**EXTRACT TO READ:**

■ ■ ■ ■

Practice Problem Link: Count And Say | Practice Problem
Please make sure to try solving the problem yourself before looking at the editorial.
Problem Statement
Count-And-Say is a sequence of numbers given below:
- 1
- 11
- 21
- 1211
- 111221
This sequence starts with 1.
1 is read as one 1 -> 11
11 is read as two 1 -> 21
21 is read as one 2, one 1 -> 1211
1211 is read as one 1, one 2, two 1 -> 111221
And so on…
GIven a number n, find the nth sequence.
Approach
The approach to this problem is straightforward and simple.
- The nth sequence will be generated from the (n - 1)th sequence and the (n - 1)th sequence will be generated from the (n - 2)th sequence and so on till n = 1.
- Eventually, all the sequences from n to 1 will be generated recursively.
- For n = 1, return the sequence “1”.

■ ■ ■ ■

**MATERIAL PROVIDED:**

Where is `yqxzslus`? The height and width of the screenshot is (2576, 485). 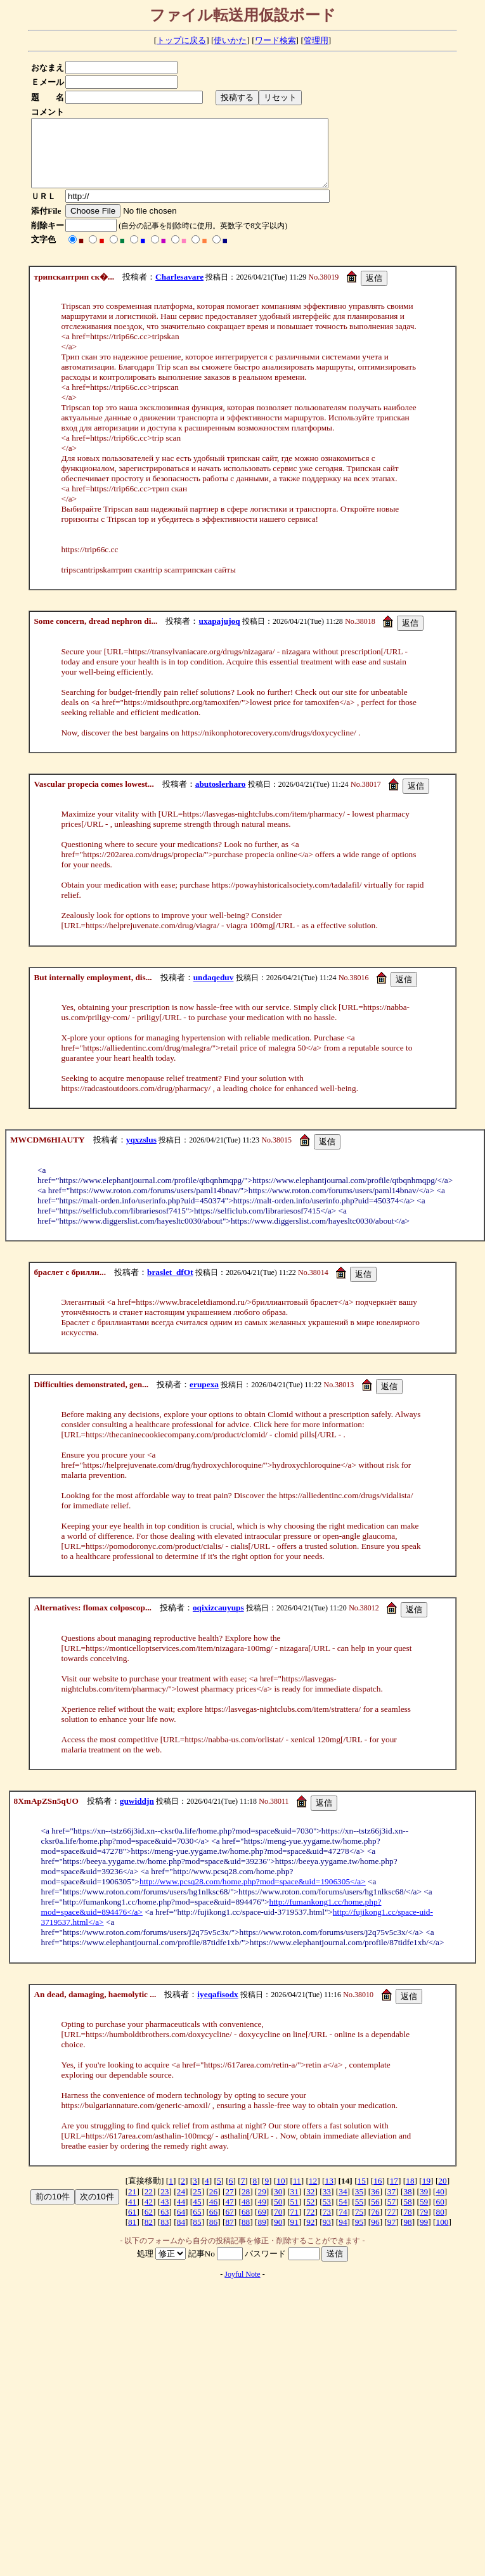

■ ■ ■ ■

**DIRECTIONS FOR THIS TASK:**
From the Count-And-Say editorial, return word for word the part that opens with the words containing "- The nth sequence" and closes with "till n = 1.".

**SOLUTION FOR THIS TASK:**
- The nth sequence will be generated from the (n - 1)th sequence and the (n - 1)th sequence will be generated from the (n - 2)th sequence and so on till n = 1.